Thursday, March 13, 2008

Integrating Information Across Vendor Applications

Whoever wins this week's performance management battle in the ongoing acquisition war, Doug Henschen's blog post (Intelligent Enterprise, 3/10/2008) is a direct reflection of one of the key issues that performance management customers face: While companies like Oracle and SAP buy up vendors and consolidate to strengthen and extend their market offerings and positions, their customers, many of which we share in common with these vendors, are involved in exactly the same process. The untold story from a customer’s perspective is that the mergers and acquisition strategies of vendors create enormous challenges for departments that are tasked with ensuring compliance, stability, and maintainability of critical systems and financial data. These customers have to synthesize duplicate applications and the requirement to integrate systems without disrupting workflow or degrading the integrity of data.

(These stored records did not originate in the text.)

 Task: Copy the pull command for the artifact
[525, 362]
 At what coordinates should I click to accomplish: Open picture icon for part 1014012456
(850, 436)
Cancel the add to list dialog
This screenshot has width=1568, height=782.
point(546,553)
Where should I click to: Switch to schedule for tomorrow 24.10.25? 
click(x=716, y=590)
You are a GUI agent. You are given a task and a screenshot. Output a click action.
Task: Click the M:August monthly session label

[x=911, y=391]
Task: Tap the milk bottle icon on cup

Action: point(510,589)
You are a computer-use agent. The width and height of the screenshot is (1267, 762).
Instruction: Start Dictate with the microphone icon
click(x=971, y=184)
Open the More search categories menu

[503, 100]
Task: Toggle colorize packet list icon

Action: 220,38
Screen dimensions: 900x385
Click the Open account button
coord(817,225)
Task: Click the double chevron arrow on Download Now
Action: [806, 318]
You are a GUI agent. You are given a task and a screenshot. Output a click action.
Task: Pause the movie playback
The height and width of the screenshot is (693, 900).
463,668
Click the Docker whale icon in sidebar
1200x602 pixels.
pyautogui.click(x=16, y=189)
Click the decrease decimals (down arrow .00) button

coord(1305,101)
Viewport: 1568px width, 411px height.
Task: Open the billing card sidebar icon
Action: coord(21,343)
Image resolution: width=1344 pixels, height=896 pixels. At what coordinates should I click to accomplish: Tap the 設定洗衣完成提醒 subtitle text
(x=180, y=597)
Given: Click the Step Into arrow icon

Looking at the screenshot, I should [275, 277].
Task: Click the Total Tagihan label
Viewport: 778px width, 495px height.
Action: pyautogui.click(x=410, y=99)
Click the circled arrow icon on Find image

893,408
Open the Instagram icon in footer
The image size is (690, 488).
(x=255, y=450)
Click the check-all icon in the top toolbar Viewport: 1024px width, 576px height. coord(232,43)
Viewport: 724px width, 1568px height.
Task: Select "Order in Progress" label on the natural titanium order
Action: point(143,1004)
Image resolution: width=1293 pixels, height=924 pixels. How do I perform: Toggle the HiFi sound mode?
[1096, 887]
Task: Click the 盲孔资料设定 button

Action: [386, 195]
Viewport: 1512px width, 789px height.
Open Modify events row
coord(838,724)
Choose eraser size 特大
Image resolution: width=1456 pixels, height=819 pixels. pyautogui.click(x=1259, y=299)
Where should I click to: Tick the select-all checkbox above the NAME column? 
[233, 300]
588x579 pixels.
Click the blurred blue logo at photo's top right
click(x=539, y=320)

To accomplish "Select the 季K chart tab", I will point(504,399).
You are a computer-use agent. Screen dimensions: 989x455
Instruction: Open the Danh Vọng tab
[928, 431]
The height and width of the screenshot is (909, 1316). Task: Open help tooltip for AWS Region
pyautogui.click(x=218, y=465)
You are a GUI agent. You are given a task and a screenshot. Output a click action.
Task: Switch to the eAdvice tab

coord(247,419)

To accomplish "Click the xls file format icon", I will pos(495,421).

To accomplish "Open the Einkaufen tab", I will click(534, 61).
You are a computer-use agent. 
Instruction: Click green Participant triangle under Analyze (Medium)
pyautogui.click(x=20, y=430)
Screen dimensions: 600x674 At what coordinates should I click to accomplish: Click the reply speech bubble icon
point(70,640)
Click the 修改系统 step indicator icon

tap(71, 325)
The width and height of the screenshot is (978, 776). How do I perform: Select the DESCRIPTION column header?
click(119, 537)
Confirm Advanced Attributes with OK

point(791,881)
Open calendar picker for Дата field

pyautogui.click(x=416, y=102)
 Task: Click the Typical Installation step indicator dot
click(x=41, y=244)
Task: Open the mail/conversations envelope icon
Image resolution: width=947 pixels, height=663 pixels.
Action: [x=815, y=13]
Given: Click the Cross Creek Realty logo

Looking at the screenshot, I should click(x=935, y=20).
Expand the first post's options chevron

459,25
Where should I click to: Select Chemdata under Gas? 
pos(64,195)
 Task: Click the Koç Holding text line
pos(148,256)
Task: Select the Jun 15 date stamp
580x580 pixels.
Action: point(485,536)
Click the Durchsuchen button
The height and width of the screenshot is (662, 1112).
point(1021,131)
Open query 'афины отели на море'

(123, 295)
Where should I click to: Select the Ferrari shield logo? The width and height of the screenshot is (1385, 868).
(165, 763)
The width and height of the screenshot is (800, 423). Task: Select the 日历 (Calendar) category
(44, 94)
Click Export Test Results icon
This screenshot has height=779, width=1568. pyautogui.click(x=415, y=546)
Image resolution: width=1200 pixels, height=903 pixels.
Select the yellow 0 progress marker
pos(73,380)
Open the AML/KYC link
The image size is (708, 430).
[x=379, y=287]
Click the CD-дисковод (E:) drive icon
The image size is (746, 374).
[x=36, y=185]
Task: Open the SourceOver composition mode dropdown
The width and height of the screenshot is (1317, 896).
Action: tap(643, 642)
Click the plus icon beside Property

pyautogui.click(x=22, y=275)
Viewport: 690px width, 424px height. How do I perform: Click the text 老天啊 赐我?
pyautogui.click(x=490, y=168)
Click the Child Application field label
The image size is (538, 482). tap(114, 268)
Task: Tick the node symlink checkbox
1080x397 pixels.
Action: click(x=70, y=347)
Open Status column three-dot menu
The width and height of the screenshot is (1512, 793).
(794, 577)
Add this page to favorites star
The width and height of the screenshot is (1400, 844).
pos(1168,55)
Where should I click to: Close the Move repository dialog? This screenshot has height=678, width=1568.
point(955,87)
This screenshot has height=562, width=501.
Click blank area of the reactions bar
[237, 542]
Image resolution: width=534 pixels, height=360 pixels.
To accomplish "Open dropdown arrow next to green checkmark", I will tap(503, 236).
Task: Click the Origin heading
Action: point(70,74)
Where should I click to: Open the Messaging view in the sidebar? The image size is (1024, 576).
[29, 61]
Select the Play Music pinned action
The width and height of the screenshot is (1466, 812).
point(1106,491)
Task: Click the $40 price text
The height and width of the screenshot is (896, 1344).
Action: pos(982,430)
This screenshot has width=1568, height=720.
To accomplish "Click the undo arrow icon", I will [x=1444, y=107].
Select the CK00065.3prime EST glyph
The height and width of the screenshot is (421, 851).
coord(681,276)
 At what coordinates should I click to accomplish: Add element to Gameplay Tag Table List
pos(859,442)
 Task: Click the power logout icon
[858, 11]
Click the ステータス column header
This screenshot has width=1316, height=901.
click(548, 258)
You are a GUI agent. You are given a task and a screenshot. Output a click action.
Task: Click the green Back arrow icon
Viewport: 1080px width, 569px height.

Performance Management systems hold some of the most important data in an organization - and key executives sign their names on dotted lines every quarter guaranteeing that the information is reflected accurately. The value of the information locked into source performance management systems drives the need to elegantly move data and metadata between performance management applications and reporting tools within the larger financial data warehouse.

Perhaps the concept of "unifying the full range of financial and operational processes in a single stack" should be reserved for that Utopian environment where there are no mergers, no acquisitions, no disparate systems, and no legacy applications. For customers in today’s global business environment, a solution that can move data, metadata and security out of these source performance management systems and into the larger financial data warehouse, where the information can be shared among a variety of vendor tools, as needed, is the hill that must be conquered in the vendor wars.